── PASSAGE SHOWN ──

2000-02-21 Thread Marco van de Voort

> > I've heard nothing about that.
> > 
> > Was this done in relation to the whole controversy about the DVD decrypt
> > software?
> 
> No, it was wrt to Playstation, Nintendo, Sega or something like that.
> M... I thinking it was probably wrt to SEGA, because there was also
> a trademark dispute related to a small string. :-) An american company
> tried to get a license to distribute games for the game console, but the
> japanese company only licensed under the terms "We'll hold exclusive
> distribution rights to all games you produce", which was deemed
> unacceptable. So, the company went ahead and did a straight clean-room
> reverse engineering. They were later sued for the following (roughly):
> 
> * Trademark violation. Later versions of the console required the string
> with it's trademarked name to be located at a certain point in the
> game's memory; this string was then displayed for a couple of seconds on
> the string.
> 
> * Copyright violation. The company used a some hardware to sniff the
> object code, then disassembled and produced printouts of it.

───

- [WHAT YOU HAVE TO DO]: Reproduce the mailing-list excerpt above about the console reverse-engineering lawsuit in full, word for word.

── SUPPLIED DATA ──

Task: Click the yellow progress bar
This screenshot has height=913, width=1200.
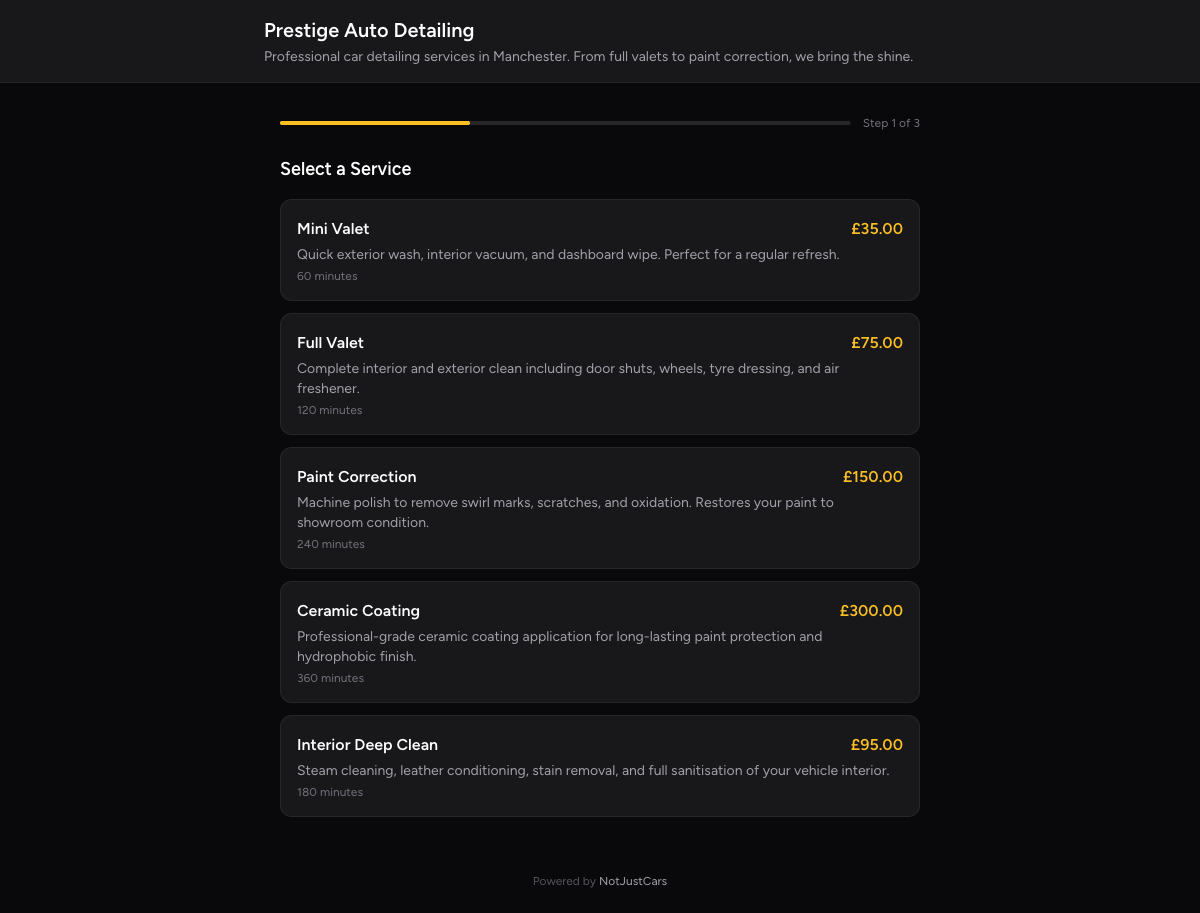Action: 375,123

───

- [SOLUTION]:
2000-02-21 Thread Marco van de Voort

> > I've heard nothing about that.
> > 
> > Was this done in relation to the whole controversy about the DVD decrypt
> > software?
> 
> No, it was wrt to Playstation, Nintendo, Sega or something like that.
> M... I thinking it was probably wrt to SEGA, because there was also
> a trademark dispute related to a small string. :-) An american company
> tried to get a license to distribute games for the game console, but the
> japanese company only licensed under the terms "We'll hold exclusive
> distribution rights to all games you produce", which was deemed
> unacceptable. So, the company went ahead and did a straight clean-room
> reverse engineering. They were later sued for the following (roughly):
> 
> * Trademark violation. Later versions of the console required the string
> with it's trademarked name to be located at a certain point in the
> game's memory; this string was then displayed for a couple of seconds on
> the string.
> 
> * Copyright violation. The company used a some hardware to sniff the
> object code, then disassembled and produced printouts of it.